Stored records

┄┄┄┄┄┄┄┄┄┄┄┄┄┄┄┄┄┄┄┄

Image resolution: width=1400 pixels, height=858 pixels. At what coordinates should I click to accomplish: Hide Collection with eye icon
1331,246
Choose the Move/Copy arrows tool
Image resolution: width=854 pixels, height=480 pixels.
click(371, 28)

┄┄┄┄┄┄┄┄┄┄┄┄┄┄┄┄┄┄┄┄

> **TASK DETAILS**
Every entry must be retyped in full, exactly as given.

> **ANSWER TO THE PROBLEM**
Image resolution: width=1400 pixels, height=858 pixels. At what coordinates should I click to accomplish: Hide Collection with eye icon
1331,246
Choose the Move/Copy arrows tool
Image resolution: width=854 pixels, height=480 pixels.
click(371, 28)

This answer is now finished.